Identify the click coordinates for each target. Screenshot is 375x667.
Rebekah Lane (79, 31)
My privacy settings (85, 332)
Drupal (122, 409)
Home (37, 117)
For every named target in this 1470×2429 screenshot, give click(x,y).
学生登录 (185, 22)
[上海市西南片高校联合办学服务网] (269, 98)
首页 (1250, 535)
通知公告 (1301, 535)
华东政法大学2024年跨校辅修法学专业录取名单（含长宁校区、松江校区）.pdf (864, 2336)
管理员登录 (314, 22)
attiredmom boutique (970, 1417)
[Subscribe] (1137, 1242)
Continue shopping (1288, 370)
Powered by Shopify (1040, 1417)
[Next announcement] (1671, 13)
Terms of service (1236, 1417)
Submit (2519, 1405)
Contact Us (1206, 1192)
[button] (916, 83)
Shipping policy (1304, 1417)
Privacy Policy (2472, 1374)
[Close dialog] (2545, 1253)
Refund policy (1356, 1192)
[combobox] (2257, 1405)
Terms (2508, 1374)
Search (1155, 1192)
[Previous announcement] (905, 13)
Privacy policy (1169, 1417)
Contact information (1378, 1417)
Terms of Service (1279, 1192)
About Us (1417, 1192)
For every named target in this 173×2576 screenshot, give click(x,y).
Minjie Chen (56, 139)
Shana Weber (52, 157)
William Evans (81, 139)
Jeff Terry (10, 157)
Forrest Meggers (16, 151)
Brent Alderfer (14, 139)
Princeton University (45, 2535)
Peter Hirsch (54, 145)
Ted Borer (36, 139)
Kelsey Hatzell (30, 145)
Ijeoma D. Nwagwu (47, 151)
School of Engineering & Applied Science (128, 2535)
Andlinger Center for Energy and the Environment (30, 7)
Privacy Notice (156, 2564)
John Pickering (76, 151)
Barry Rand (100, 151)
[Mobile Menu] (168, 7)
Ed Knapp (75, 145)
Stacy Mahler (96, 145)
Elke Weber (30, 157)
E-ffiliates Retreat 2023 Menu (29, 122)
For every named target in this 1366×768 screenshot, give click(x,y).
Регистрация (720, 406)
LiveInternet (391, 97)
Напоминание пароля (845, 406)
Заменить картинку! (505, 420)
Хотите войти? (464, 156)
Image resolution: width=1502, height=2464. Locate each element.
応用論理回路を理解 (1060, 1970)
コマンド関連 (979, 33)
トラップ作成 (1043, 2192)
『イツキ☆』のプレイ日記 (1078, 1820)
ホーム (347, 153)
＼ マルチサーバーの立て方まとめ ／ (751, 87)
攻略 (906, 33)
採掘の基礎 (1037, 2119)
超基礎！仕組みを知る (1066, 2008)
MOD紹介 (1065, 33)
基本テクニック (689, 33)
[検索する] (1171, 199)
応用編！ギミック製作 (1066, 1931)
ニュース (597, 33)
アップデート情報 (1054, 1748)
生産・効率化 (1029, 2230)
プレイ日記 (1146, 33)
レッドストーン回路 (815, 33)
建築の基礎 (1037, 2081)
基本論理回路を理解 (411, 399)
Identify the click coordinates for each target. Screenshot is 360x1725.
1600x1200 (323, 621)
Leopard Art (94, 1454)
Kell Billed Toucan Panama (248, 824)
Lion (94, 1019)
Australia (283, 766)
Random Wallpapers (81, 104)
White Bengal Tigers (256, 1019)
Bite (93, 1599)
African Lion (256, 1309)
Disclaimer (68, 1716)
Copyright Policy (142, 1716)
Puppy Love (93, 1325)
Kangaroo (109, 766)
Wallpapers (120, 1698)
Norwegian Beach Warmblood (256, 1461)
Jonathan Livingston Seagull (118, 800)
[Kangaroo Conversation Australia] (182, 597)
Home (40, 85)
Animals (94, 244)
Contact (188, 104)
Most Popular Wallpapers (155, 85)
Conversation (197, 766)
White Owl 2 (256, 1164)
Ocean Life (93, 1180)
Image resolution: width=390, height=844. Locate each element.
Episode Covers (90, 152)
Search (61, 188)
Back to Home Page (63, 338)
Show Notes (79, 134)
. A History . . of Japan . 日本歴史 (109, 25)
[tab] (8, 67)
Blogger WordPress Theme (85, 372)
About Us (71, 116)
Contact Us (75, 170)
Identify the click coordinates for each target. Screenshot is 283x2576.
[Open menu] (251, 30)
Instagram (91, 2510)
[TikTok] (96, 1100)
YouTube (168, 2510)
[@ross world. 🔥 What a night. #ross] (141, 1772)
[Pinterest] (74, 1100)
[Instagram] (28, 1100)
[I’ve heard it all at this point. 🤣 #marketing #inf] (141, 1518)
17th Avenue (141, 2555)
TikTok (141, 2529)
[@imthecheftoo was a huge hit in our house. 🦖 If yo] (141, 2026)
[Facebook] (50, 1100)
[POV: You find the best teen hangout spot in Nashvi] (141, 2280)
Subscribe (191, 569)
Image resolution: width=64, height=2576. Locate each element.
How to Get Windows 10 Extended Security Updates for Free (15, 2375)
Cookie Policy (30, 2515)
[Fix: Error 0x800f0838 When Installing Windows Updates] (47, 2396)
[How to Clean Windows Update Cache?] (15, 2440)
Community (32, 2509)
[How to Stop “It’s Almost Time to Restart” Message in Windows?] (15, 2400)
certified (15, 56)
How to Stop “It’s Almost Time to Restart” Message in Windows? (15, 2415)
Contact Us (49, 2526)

• Exercise objective
Repeat, character for character, the lines of the material above from the line with "Back to Home Page (63, 338)" through the line with "Screenshot is 283x2576.".

• Answer area
Back to Home Page (63, 338)
Show Notes (79, 134)
. A History . . of Japan . 日本歴史 (109, 25)
[tab] (8, 67)
Blogger WordPress Theme (85, 372)
About Us (71, 116)
Contact Us (75, 170)
Identify the click coordinates for each target. Screenshot is 283x2576.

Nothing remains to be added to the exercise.